Data wysłania pierwszej grupy na misję w Czadzie i Republice Środkowoafrykańskiej zależy - powiedział minister - od Francji, która zadeklarowała transport przed porą deszczową.

Klich zapewnił, że budżet MON zostanie utrzymany na poziomie 1,95 proc. PKB, z czego jedna piąta będzie przeznaczona na wydatki majątkowe. Program samolotu wielozadaniowego ma nadal być dodatkowo finansowany z budżetu centralnego.

"Nie przewiduję rewolucji w systemie szkolnictwa wojskowego" - zadeklarował Klich, zapowiadając utrzymanie AON, WAT i szkół wojsk lądowych, marynarki i sił powietrznych.

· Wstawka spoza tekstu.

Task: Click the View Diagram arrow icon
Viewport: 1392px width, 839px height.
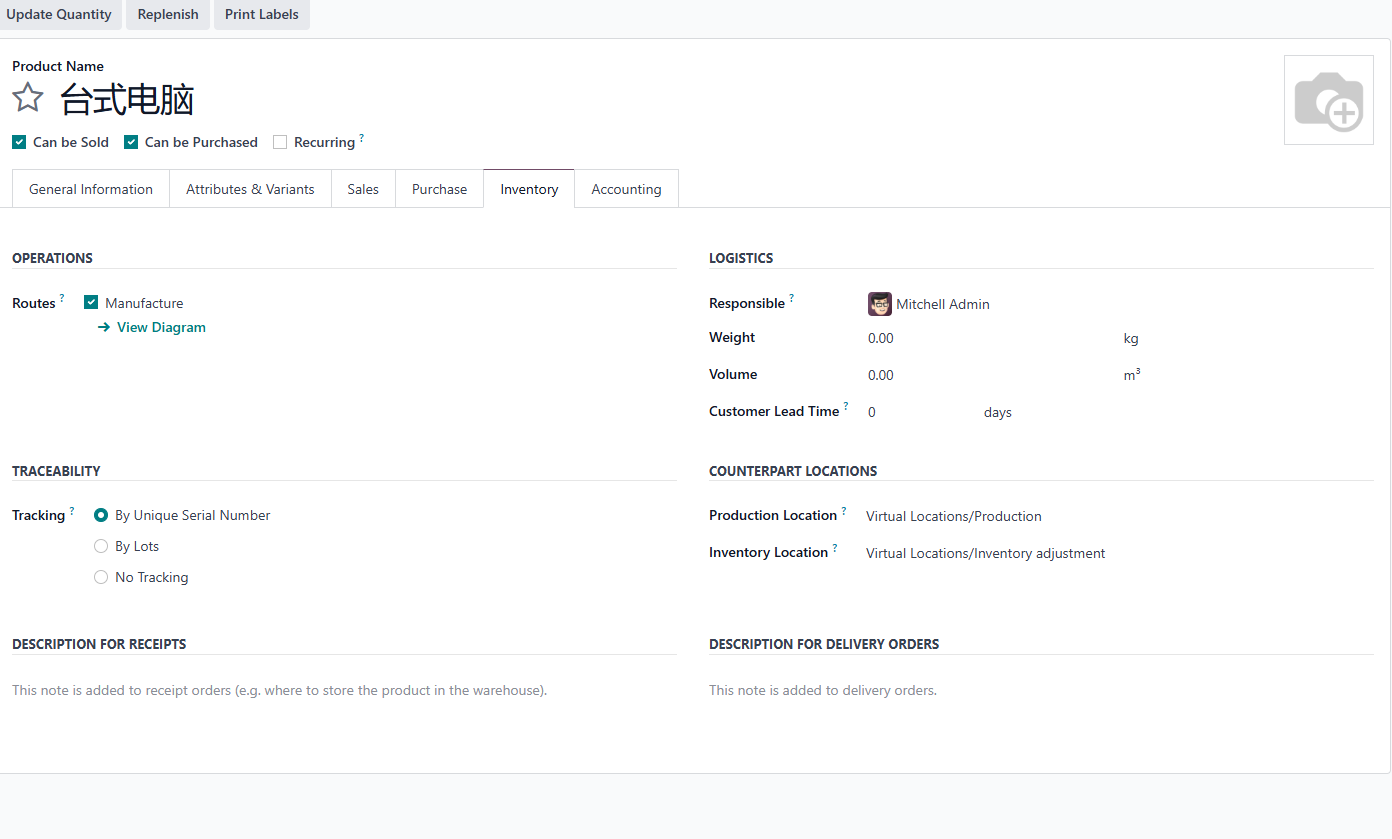Action: pyautogui.click(x=104, y=327)
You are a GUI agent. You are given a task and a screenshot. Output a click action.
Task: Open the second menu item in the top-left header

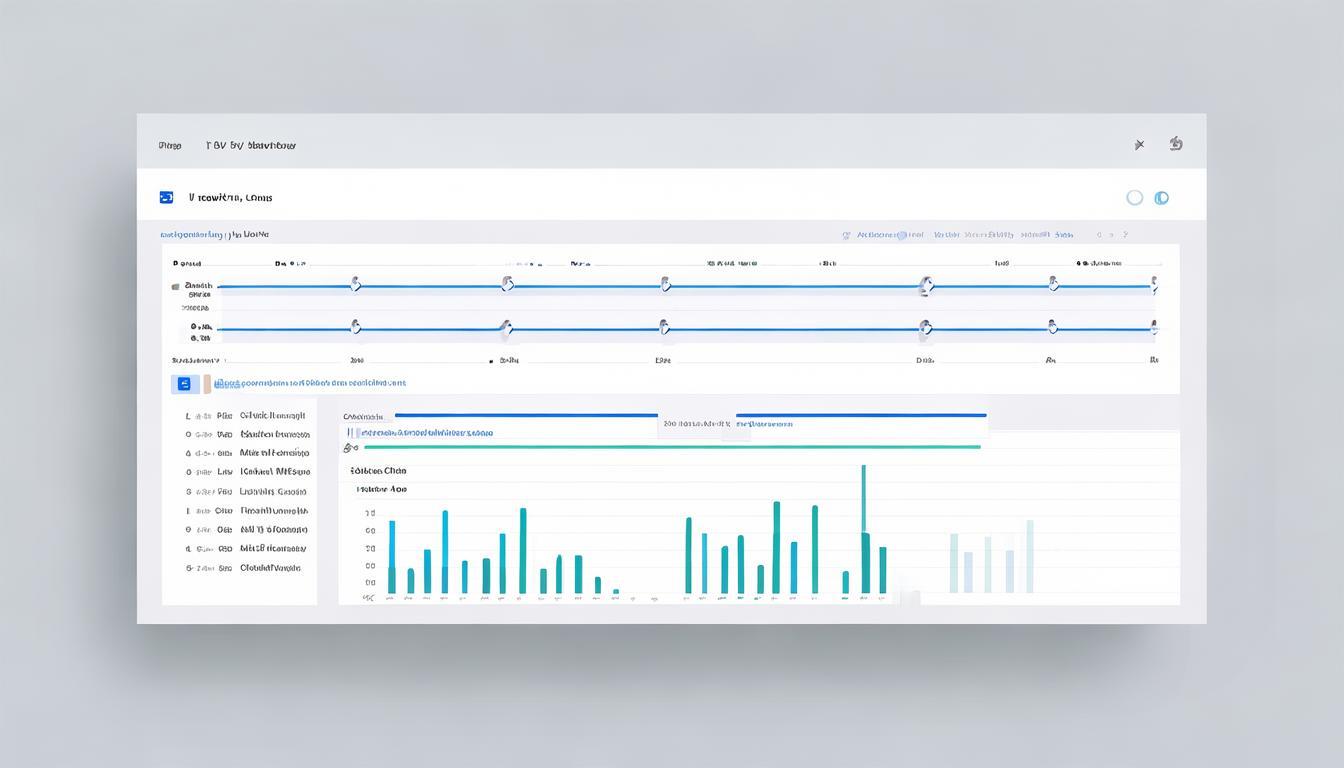(x=250, y=146)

MON zamierza modernizować systemy łączności i dowodzenia, kontynuować zakupy transporterów Rosomak, w tym w nowych wersjach, także do przewożenia drużyn obsługujących zestawy przeciwpancernych pocisków kierowanych, zmodernizować samoloty szkolne Orlik i Iskra. Podtrzymuje też zamiar zakupu samolotów szkolno-bojowych do szkolenia zaawansowanego i treningu. Jak powiedział szef Sztabu Generalnego gen. Franciszek Gągor, potrzebne są bezpilotowce. Marynarka wojenna może liczyć na kontynuację projektów korwety Gawron, niszczyciela min Kormoran i rakiet RBS.

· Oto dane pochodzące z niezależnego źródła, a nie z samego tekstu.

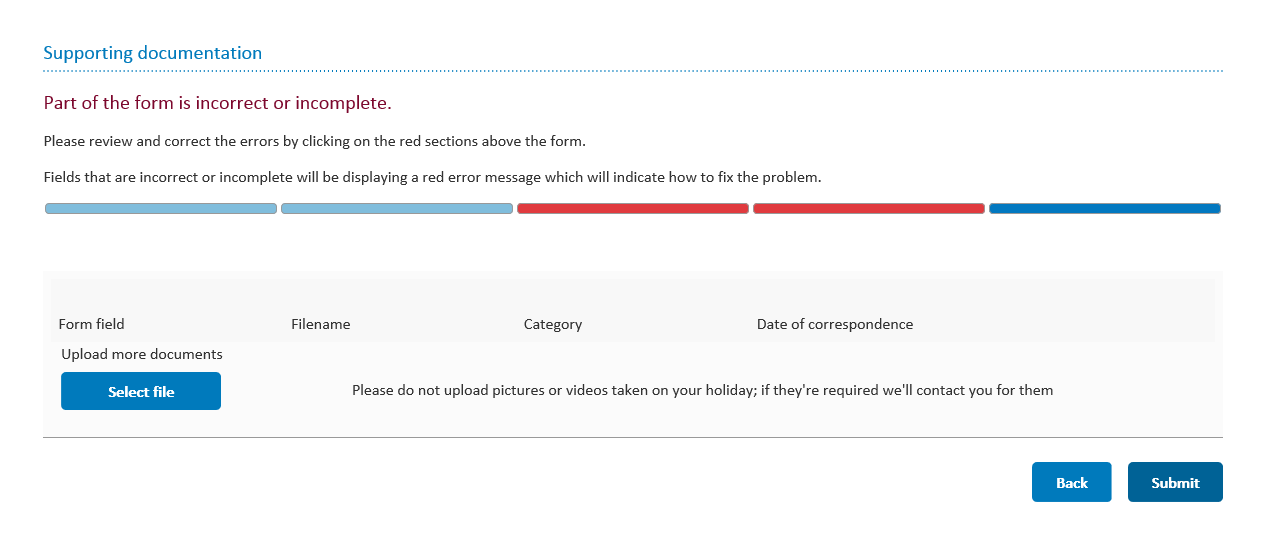Click the dark blue current-step progress bar

[x=1105, y=208]
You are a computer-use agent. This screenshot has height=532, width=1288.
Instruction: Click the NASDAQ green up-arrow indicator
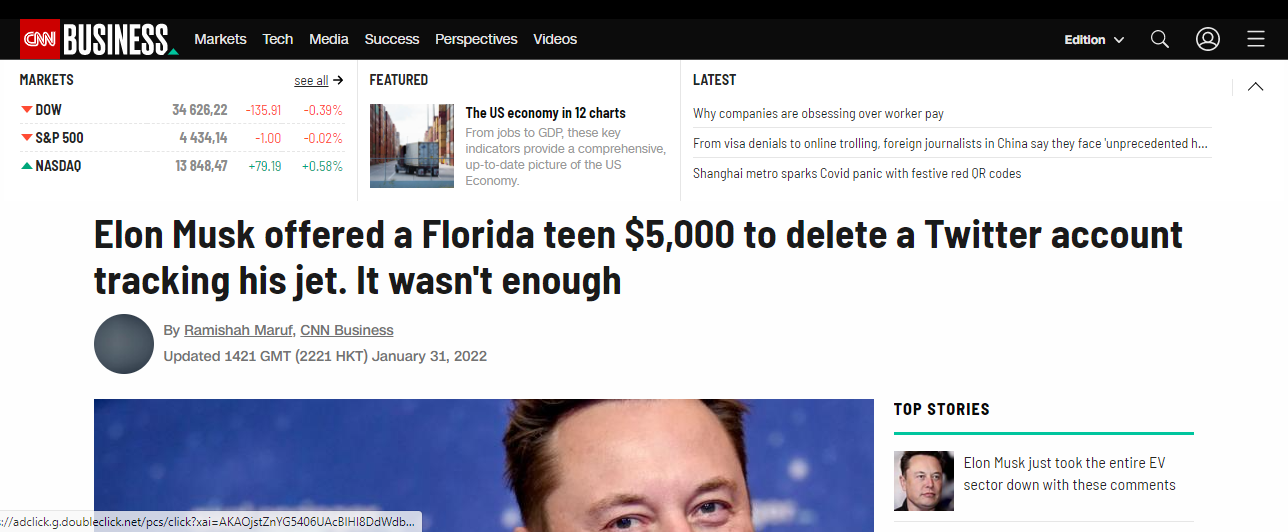26,166
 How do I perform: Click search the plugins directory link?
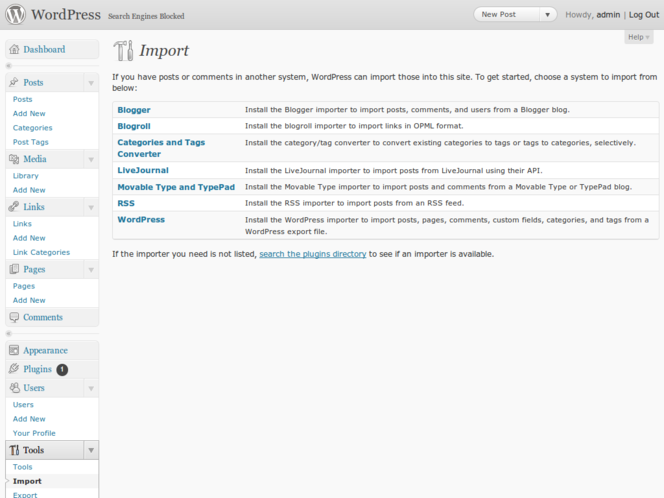click(x=312, y=254)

Klich wyraził nadzieję, że po zmianach kadrowych w przemyśle zbrojeniowym "do końca roku uda się odblokować wyposażanie sił zbrojnych w transportery Rosomak w wersji bojowej".

Na pytanie, kiedy zostanie powołany wiceminister odpowiedzialny za zakupy sprzętu i uzbrojenia, Klich, któremu opozycja wytyka kilka nominacji, po których nastąpiły szybkie dymisje, odparł: "Odrzuciłem ostatnio kolejną kandydaturę, bo muszę być szczególnie ostrożny w polityce kadrowej".

"Sprawdzam nie tylko przeszłość lustracyjną kandydatów, ich dotychczasowe polityczne afiliacje, doświadczenia w zakresie rynkowym. Sprawdzam także ich morale, a także z jakiego środowiska się wywodzą. Krótko mówiąc, sprawdzam ich pod każdym względem, także pod takim, który nie jest standardem w cywilizowanych państwach demokratycznych. Ponieważ nie mogę pozwolić sobie na jakąkolwiek wpadkę, sprawdzam ich bardzo dokładnie, do 15. pokolenia wstecz" - dodał.